Hace poco hablábamos de los aranceles europeos a la importación de langostino tailandés. Johan Norberg nos aporta más información sobre las peculiares conexiones entre innovación industrial (subsididada) en la UE (¿como vender el nuevo Airbus?, parce que es demasiado caro como para que interese por su relación calidad/precio), aranceles a productos pesqueros (langostinos en este caso) y grupos conservacionistas occidentales que pretenden conservar en el "Tercer Mundo" lo que aquí ya hace tiempo que hemos destruido:
It’s hard to think up something worse than EU’s ultimatum that Thailand must buy Airbus planes or face scampi tariffs. But Naturskyddsföreningen – the Swedish Society for Nature Conservation – has. It says that we should stop buying scampi from Thailand and Indonesia whatever these countries do, since coastal scampi farming damage surrounding mangrove forests.

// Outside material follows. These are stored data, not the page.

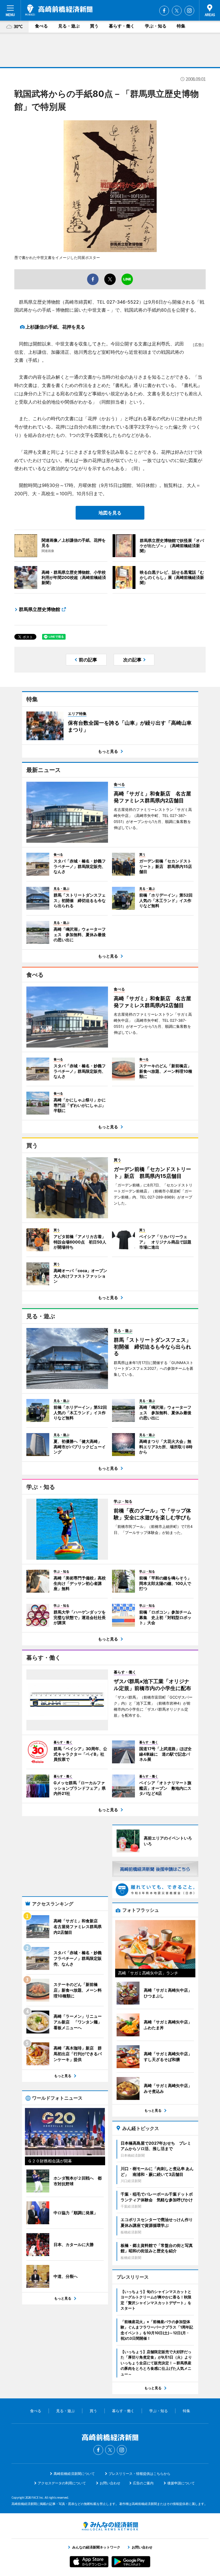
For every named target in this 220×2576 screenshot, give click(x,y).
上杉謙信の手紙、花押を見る (55, 327)
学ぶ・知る (155, 26)
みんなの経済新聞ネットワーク (110, 2526)
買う (94, 26)
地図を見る (110, 513)
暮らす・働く (122, 26)
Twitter (177, 10)
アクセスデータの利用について (62, 2483)
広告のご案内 (143, 2483)
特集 (181, 26)
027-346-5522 (123, 302)
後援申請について (181, 2483)
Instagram (189, 10)
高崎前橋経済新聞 (59, 10)
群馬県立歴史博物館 (39, 609)
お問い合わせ (110, 2483)
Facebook (164, 10)
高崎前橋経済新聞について (74, 2473)
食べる (41, 26)
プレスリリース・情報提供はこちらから (139, 2473)
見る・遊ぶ (69, 26)
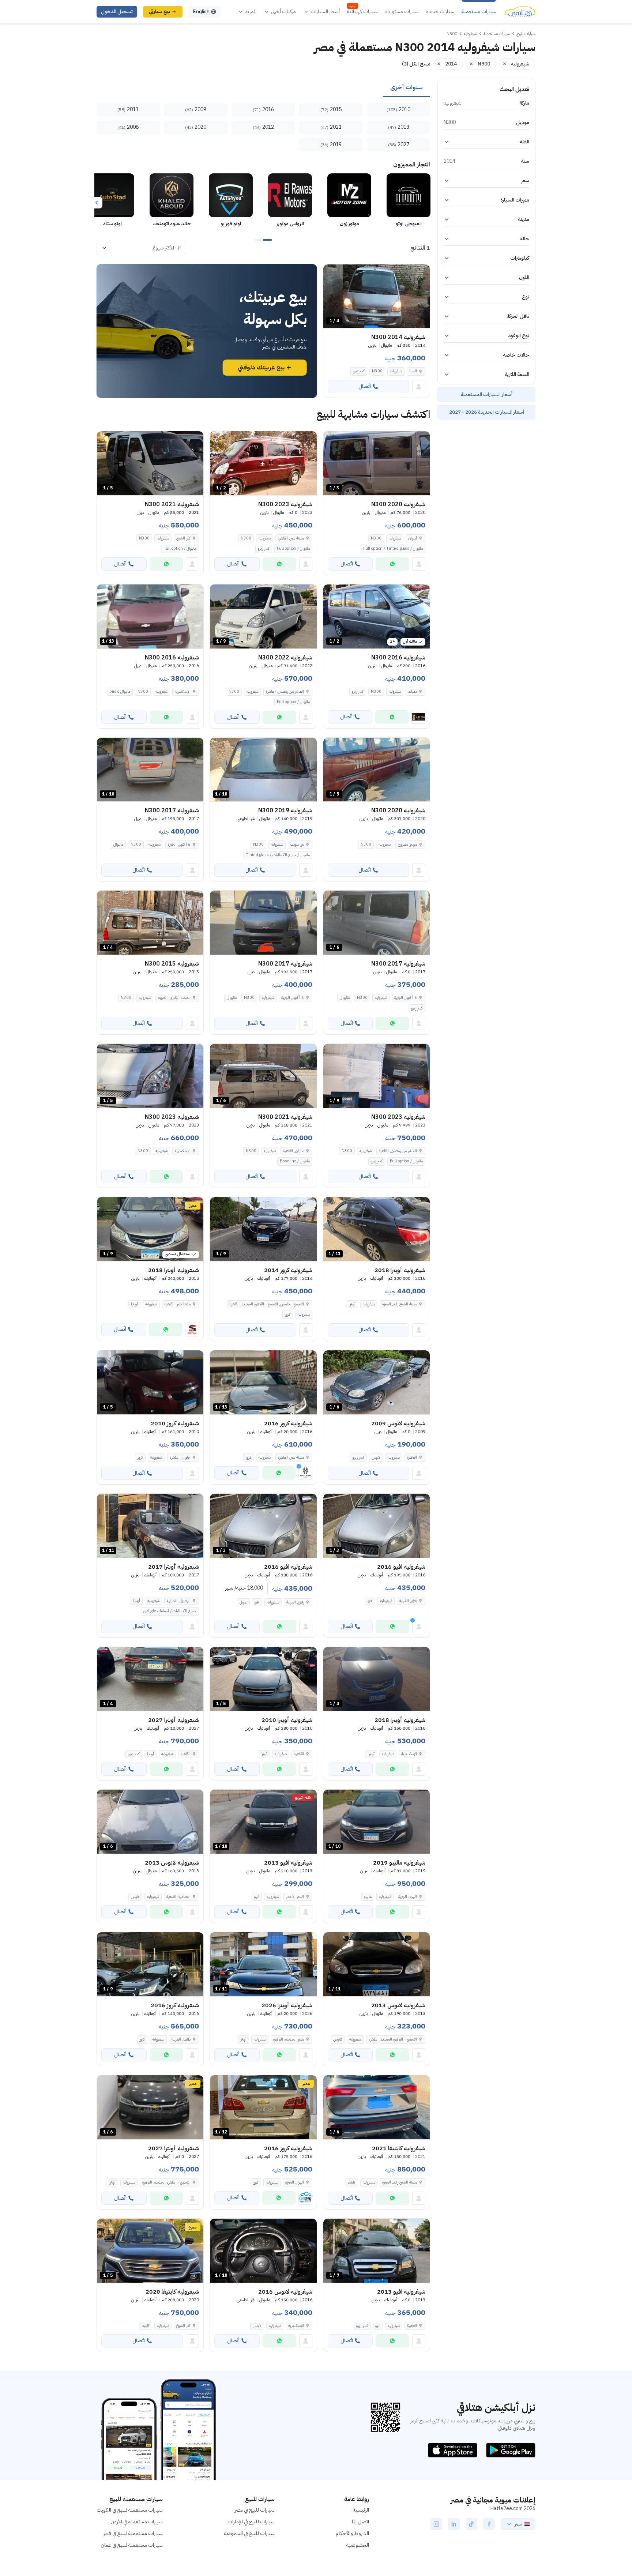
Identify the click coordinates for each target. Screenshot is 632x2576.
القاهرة (412, 1457)
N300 (377, 371)
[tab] (406, 88)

It says that we should do it for their sake since those forests might give some protection against a tsunami.
In other words: To get minimal protection against a tsunami that might reappear in a hundred years or so, we should destroy one of Thailand’s most successful exports industries, that gives incomes and makes it possible for them to get the technology to fight not merely tsunamis, but also other disasters and poverty, hunger and disease.